■ OBJECTIVE
Put each line of the records below into a Markdown table with the columns Row and Line. Number the rows and leave out any blank lines.

━━ SUPPLIED DATA ━━

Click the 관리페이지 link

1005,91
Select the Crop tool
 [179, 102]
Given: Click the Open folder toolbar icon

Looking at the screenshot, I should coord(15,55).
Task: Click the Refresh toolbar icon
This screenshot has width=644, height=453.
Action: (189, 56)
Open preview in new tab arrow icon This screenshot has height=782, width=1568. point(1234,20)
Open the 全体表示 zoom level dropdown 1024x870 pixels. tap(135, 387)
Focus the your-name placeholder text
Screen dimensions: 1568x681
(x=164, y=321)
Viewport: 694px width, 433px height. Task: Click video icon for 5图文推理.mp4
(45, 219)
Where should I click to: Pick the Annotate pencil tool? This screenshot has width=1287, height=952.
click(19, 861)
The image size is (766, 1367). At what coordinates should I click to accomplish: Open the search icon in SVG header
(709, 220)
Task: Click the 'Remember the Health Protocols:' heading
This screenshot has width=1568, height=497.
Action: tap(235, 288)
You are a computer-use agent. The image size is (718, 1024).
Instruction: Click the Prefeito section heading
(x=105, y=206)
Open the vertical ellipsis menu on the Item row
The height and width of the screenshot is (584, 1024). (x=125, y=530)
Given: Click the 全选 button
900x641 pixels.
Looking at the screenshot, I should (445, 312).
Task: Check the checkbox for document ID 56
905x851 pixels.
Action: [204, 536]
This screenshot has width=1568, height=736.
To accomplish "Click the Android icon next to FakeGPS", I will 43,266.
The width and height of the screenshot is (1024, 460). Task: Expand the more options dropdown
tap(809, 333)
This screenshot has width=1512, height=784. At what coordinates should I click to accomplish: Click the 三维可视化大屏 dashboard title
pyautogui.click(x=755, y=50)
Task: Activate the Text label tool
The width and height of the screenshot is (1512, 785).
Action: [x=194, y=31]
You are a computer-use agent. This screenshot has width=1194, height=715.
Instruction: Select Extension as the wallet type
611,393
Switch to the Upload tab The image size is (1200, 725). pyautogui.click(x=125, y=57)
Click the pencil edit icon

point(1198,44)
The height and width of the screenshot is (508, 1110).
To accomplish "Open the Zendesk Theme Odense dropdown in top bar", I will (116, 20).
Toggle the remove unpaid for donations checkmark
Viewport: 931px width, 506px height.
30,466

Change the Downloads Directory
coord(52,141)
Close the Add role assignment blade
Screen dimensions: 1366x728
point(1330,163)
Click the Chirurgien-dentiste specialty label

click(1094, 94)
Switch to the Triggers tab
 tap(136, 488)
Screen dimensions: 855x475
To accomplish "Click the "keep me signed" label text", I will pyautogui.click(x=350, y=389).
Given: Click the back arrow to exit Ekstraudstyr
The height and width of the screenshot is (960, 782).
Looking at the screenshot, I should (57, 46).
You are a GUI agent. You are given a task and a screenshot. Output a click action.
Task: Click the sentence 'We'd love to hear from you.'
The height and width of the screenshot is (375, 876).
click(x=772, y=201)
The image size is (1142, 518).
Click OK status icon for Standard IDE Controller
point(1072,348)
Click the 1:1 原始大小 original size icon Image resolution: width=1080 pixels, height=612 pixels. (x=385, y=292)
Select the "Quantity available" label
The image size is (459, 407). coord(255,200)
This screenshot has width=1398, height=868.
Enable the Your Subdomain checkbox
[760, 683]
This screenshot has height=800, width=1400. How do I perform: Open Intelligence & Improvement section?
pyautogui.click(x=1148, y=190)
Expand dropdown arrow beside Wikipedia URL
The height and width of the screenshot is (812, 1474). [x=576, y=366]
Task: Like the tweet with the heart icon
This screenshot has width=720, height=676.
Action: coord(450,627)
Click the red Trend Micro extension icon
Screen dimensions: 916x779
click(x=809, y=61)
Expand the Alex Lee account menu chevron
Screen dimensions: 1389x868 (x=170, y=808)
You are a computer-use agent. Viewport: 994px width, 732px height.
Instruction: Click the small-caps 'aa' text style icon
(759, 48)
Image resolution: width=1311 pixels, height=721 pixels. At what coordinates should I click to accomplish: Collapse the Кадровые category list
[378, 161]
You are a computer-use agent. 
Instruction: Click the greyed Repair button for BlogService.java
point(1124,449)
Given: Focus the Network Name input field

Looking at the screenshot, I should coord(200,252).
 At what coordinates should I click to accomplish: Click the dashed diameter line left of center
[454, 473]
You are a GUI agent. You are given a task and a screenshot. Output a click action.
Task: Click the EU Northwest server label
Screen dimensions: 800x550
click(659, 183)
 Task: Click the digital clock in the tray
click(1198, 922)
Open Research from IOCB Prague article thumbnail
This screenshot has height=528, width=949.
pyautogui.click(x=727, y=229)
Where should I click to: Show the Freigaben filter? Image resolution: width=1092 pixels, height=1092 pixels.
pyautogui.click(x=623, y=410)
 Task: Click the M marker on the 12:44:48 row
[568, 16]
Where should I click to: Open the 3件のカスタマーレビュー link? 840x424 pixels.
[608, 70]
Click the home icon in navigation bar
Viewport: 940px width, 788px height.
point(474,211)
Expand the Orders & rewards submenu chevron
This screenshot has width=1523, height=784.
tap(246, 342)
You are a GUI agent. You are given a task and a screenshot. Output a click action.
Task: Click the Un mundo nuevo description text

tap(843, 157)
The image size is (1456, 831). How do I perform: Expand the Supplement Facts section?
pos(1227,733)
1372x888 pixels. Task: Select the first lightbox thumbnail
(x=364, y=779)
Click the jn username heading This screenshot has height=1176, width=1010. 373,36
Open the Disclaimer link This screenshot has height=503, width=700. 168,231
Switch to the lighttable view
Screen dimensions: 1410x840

━━━

■ RESULT FOR THIS EXERCISE
| Row | Line |
|---|---|
| 1 | Click the 관리페이지 link |
| 2 | 1005,91 |
| 3 | Select the Crop tool |
| 4 |  [179, 102] |
| 5 | Given: Click the Open folder toolbar icon |
| 6 | Looking at the screenshot, I should coord(15,55). |
| 7 | Task: Click the Refresh toolbar icon |
| 8 | This screenshot has width=644, height=453. |
| 9 | Action: (189, 56) |
| 10 | Open preview in new tab arrow icon This screenshot has height=782, width=1568. point(1234,20) |
| 11 | Open the 全体表示 zoom level dropdown 1024x870 pixels. tap(135, 387) |
| 12 | Focus the your-name placeholder text |
| 13 | Screen dimensions: 1568x681 |
| 14 | (x=164, y=321) |
| 15 | Viewport: 694px width, 433px height. Task: Click video icon for 5图文推理.mp4 |
| 16 | (45, 219) |
| 17 | Where should I click to: Pick the Annotate pencil tool? This screenshot has width=1287, height=952. |
| 18 | click(19, 861) |
| 19 | The image size is (766, 1367). At what coordinates should I click to accomplish: Open the search icon in SVG header |
| 20 | (709, 220) |
| 21 | Task: Click the 'Remember the Health Protocols:' heading |
| 22 | This screenshot has width=1568, height=497. |
| 23 | Action: tap(235, 288) |
| 24 | You are a computer-use agent. The image size is (718, 1024). |
| 25 | Instruction: Click the Prefeito section heading |
| 26 | (x=105, y=206) |
| 27 | Open the vertical ellipsis menu on the Item row |
| 28 | The height and width of the screenshot is (584, 1024). (x=125, y=530) |
| 29 | Given: Click the 全选 button |
| 30 | 900x641 pixels. |
| 31 | Looking at the screenshot, I should (445, 312). |
| 32 | Task: Check the checkbox for document ID 56 |
| 33 | 905x851 pixels. |
| 34 | Action: [204, 536] |
| 35 | This screenshot has width=1568, height=736. |
| 36 | To accomplish "Click the Android icon next to FakeGPS", I will 43,266. |
| 37 | The width and height of the screenshot is (1024, 460). Task: Expand the more options dropdown |
| 38 | tap(809, 333) |
| 39 | This screenshot has width=1512, height=784. At what coordinates should I click to accomplish: Click the 三维可视化大屏 dashboard title |
| 40 | pyautogui.click(x=755, y=50) |
| 41 | Task: Activate the Text label tool |
| 42 | The width and height of the screenshot is (1512, 785). |
| 43 | Action: [x=194, y=31] |
| 44 | You are a computer-use agent. This screenshot has width=1194, height=715. |
| 45 | Instruction: Select Extension as the wallet type |
| 46 | 611,393 |
| 47 | Switch to the Upload tab The image size is (1200, 725). pyautogui.click(x=125, y=57) |
| 48 | Click the pencil edit icon |
| 49 | point(1198,44) |
| 50 | The height and width of the screenshot is (508, 1110). |
| 51 | To accomplish "Open the Zendesk Theme Odense dropdown in top bar", I will (116, 20). |
| 52 | Toggle the remove unpaid for donations checkmark |
| 53 | Viewport: 931px width, 506px height. |
| 54 | 30,466 |
| 55 | Change the Downloads Directory |
| 56 | coord(52,141) |
| 57 | Close the Add role assignment blade |
| 58 | Screen dimensions: 1366x728 |
| 59 | point(1330,163) |
| 60 | Click the Chirurgien-dentiste specialty label |
| 61 | click(1094, 94) |
| 62 | Switch to the Triggers tab |
| 63 |  tap(136, 488) |
| 64 | Screen dimensions: 855x475 |
| 65 | To accomplish "Click the "keep me signed" label text", I will pyautogui.click(x=350, y=389). |
| 66 | Given: Click the back arrow to exit Ekstraudstyr |
| 67 | The height and width of the screenshot is (960, 782). |
| 68 | Looking at the screenshot, I should (57, 46). |
| 69 | You are a GUI agent. You are given a task and a screenshot. Output a click action. |
| 70 | Task: Click the sentence 'We'd love to hear from you.' |
| 71 | The height and width of the screenshot is (375, 876). |
| 72 | click(x=772, y=201) |
| 73 | The image size is (1142, 518). |
| 74 | Click OK status icon for Standard IDE Controller |
| 75 | point(1072,348) |
| 76 | Click the 1:1 原始大小 original size icon Image resolution: width=1080 pixels, height=612 pixels. (x=385, y=292) |
| 77 | Select the "Quantity available" label |
| 78 | The image size is (459, 407). coord(255,200) |
| 79 | This screenshot has width=1398, height=868. |
| 80 | Enable the Your Subdomain checkbox |
| 81 | [760, 683] |
| 82 | This screenshot has height=800, width=1400. How do I perform: Open Intelligence & Improvement section? |
| 83 | pyautogui.click(x=1148, y=190) |
| 84 | Expand dropdown arrow beside Wikipedia URL |
| 85 | The height and width of the screenshot is (812, 1474). [x=576, y=366] |
| 86 | Task: Like the tweet with the heart icon |
| 87 | This screenshot has width=720, height=676. |
| 88 | Action: coord(450,627) |
| 89 | Click the red Trend Micro extension icon |
| 90 | Screen dimensions: 916x779 |
| 91 | click(x=809, y=61) |
| 92 | Expand the Alex Lee account menu chevron |
| 93 | Screen dimensions: 1389x868 (x=170, y=808) |
| 94 | You are a computer-use agent. Viewport: 994px width, 732px height. |
| 95 | Instruction: Click the small-caps 'aa' text style icon |
| 96 | (759, 48) |
| 97 | Image resolution: width=1311 pixels, height=721 pixels. At what coordinates should I click to accomplish: Collapse the Кадровые category list |
| 98 | [378, 161] |
| 99 | You are a computer-use agent.  |
| 100 | Instruction: Click the greyed Repair button for BlogService.java |
| 101 | point(1124,449) |
| 102 | Given: Focus the Network Name input field |
| 103 | Looking at the screenshot, I should coord(200,252). |
| 104 |  At what coordinates should I click to accomplish: Click the dashed diameter line left of center |
| 105 | [454, 473] |
| 106 | You are a GUI agent. You are given a task and a screenshot. Output a click action. |
| 107 | Task: Click the EU Northwest server label |
| 108 | Screen dimensions: 800x550 |
| 109 | click(659, 183) |
| 110 |  Task: Click the digital clock in the tray |
| 111 | click(1198, 922) |
| 112 | Open Research from IOCB Prague article thumbnail |
| 113 | This screenshot has height=528, width=949. |
| 114 | pyautogui.click(x=727, y=229) |
| 115 | Where should I click to: Show the Freigaben filter? Image resolution: width=1092 pixels, height=1092 pixels. |
| 116 | pyautogui.click(x=623, y=410) |
| 117 |  Task: Click the M marker on the 12:44:48 row |
| 118 | [568, 16] |
| 119 | Where should I click to: Open the 3件のカスタマーレビュー link? 840x424 pixels. |
| 120 | [608, 70] |
| 121 | Click the home icon in navigation bar |
| 122 | Viewport: 940px width, 788px height. |
| 123 | point(474,211) |
| 124 | Expand the Orders & rewards submenu chevron |
| 125 | This screenshot has width=1523, height=784. |
| 126 | tap(246, 342) |
| 127 | You are a GUI agent. You are given a task and a screenshot. Output a click action. |
| 128 | Task: Click the Un mundo nuevo description text |
| 129 | tap(843, 157) |
| 130 | The image size is (1456, 831). How do I perform: Expand the Supplement Facts section? |
| 131 | pos(1227,733) |
| 132 | 1372x888 pixels. Task: Select the first lightbox thumbnail |
| 133 | (x=364, y=779) |
| 134 | Click the jn username heading This screenshot has height=1176, width=1010. 373,36 |
| 135 | Open the Disclaimer link This screenshot has height=503, width=700. 168,231 |
| 136 | Switch to the lighttable view |
| 137 | Screen dimensions: 1410x840 |